→ EXTRACTED TEXT:
○ ○ ○

Mailing List Archives
Authenticated access
|
|
|
[Date Prev][Date Next][Thread Prev][Thread Next][Date Index][Thread Index]
Re: [HTCondor-users] nodes without cgrouped jobs?
- Date: Fri, 29 Jun 2018 18:42:02 -0700
- From: Stuart Anderson <anderson@xxxxxxxxxxxxxxxx>
- Subject: Re: [HTCondor-users] nodes without cgrouped jobs?
> On 06/29/2018 03:16 AM, Thomas Hartmann wrote:
>
> Hi Gred,
>
> many thanks - turning on cgroup delegation seem to do the trick!! :)
>
> With the delegate option on for all controllers in the Condor unit's
> service section [1], the job slices survived all new/restarts of other
> units!
I can confirm that Greg's suggestion to set Delegate=true solved a similar cgroup problem for LIGO. In particular, as discovered by Greg, systemd under certain circumstances (e.g., systemctl daemon-reload and restarting non-condor services) was moving condor user processes in dynamic slots out of their condor created cgroups, which bypassed the resource rules put in place for each dynamic slot.

○ ○ ○

→ EXTRACTED ENTRIES:
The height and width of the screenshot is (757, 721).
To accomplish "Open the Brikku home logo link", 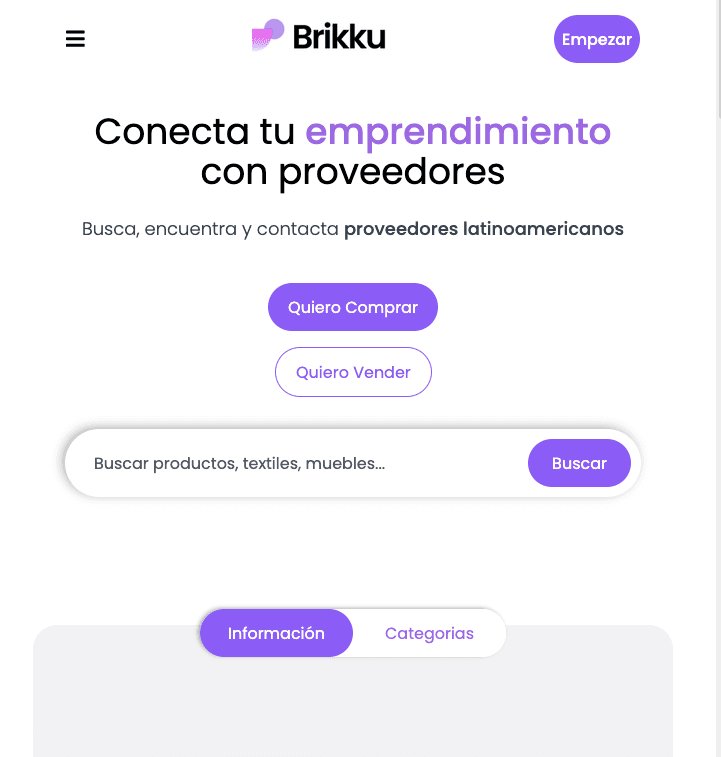I will (x=318, y=37).
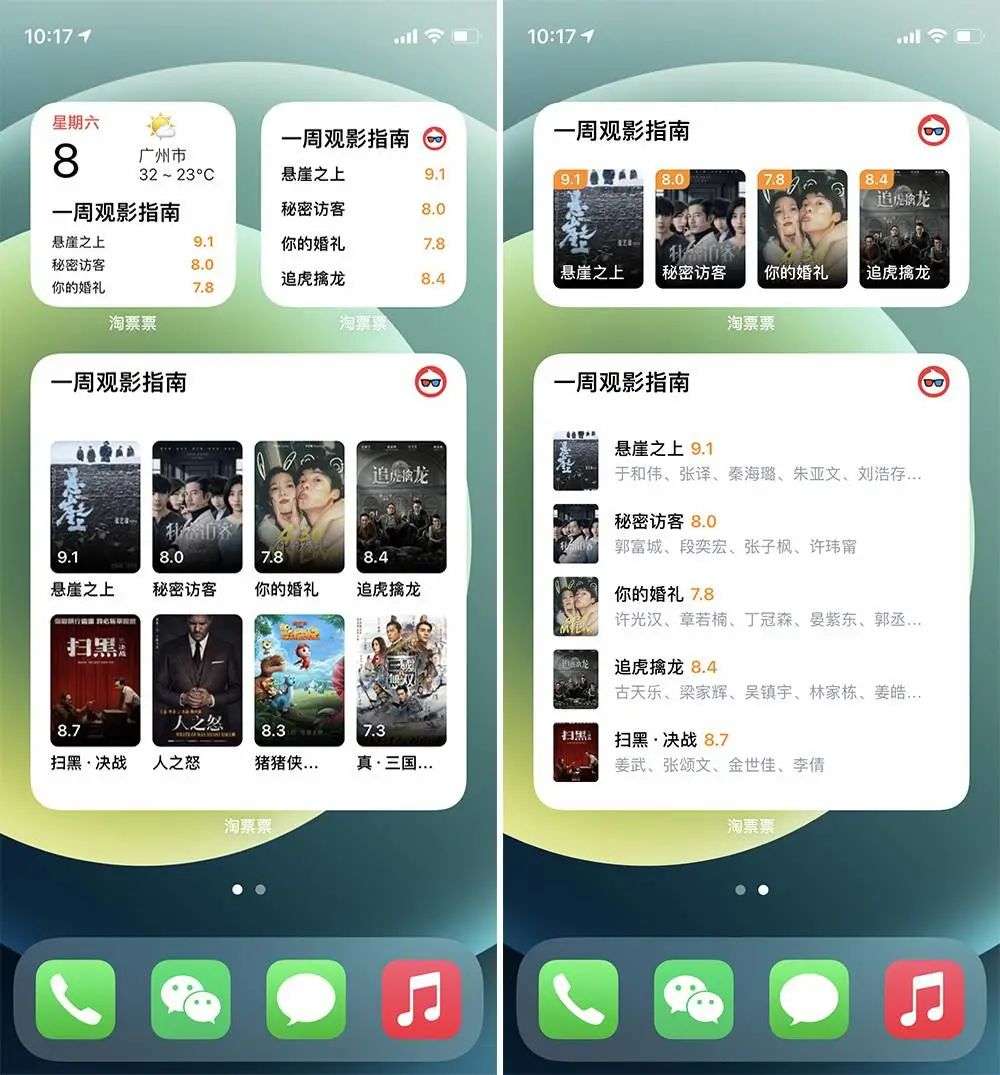Open the 秘密访客 row with 郭富城 cast

(751, 533)
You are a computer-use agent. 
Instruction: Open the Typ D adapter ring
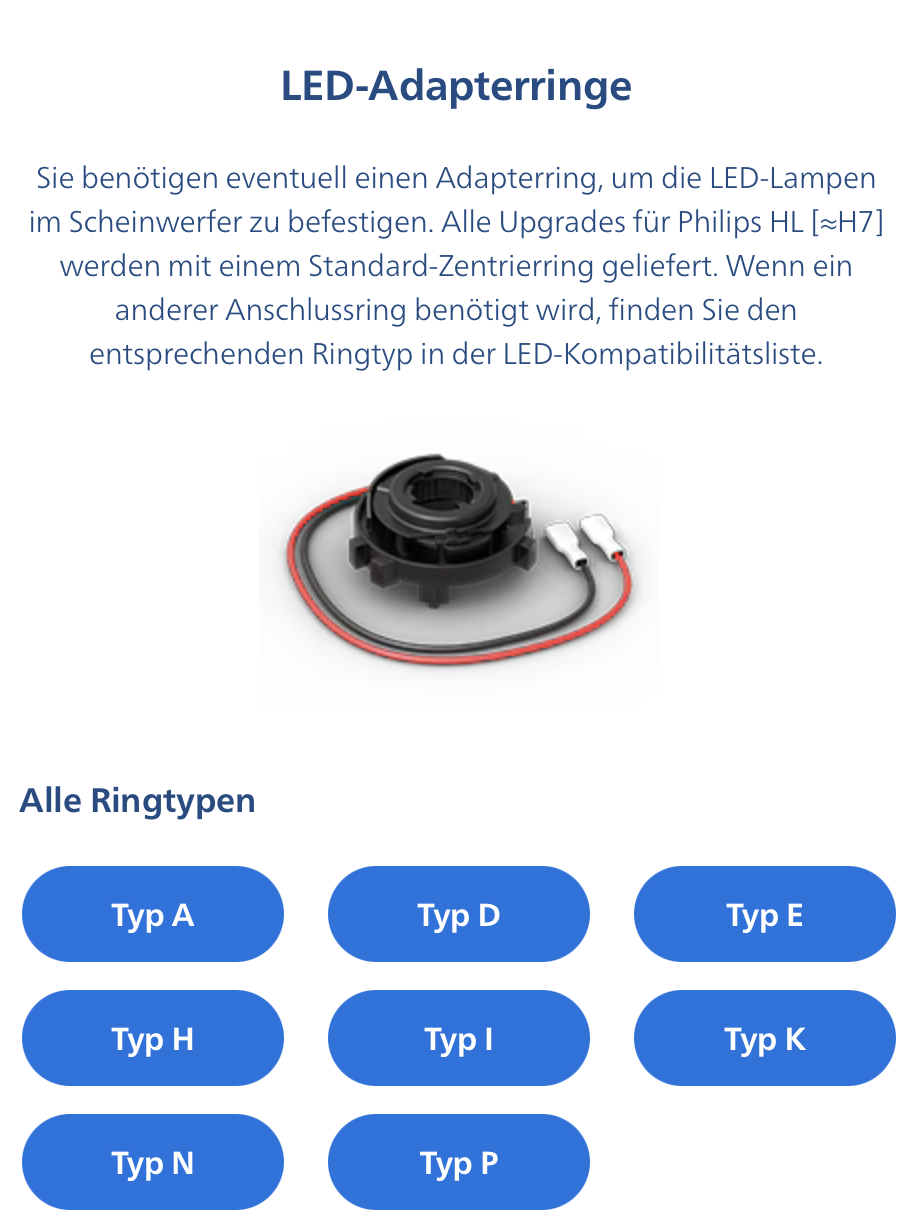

○ ○ ○

→ REQUIRED ACTIONS:
1. Print the passage of the HTCondor mailing list message from "- Date: Fri, 29" to "the trick!! :)".
2. Carry on the HTCondor cgroup delegation message from where it stops.

→ EXERCISE ANSWERS:
1.
- Date: Fri, 29 Jun 2018 18:42:02 -0700
- From: Stuart Anderson <anderson@xxxxxxxxxxxxxxxx>
- Subject: Re: [HTCondor-users] nodes without cgrouped jobs?
> On 06/29/2018 03:16 AM, Thomas Hartmann wrote:
>
> Hi Gred,
>
> many thanks - turning on cgroup delegation seem to do the trick!! :)

2.
A cgroup expert shouLD confirm, but according to https://www.freedesktop.org/wiki/Software/systemd/ControlGroupInterface/ it looks like Condor should be setting Delegate=yes by default,
"Services must set Delegate=yes for the units they intend to manage subcgroups of. If they create and manipulate cgroups outside of units that have Delegate=yes set, they violate the access contract for control groups."
Kudos to Greg for tracking this down!
P.S. This has only been confirmed with single machine testing so far, but I fully expect it will solve a cluster-wide problem once we restart all of the startd with Delegate=true.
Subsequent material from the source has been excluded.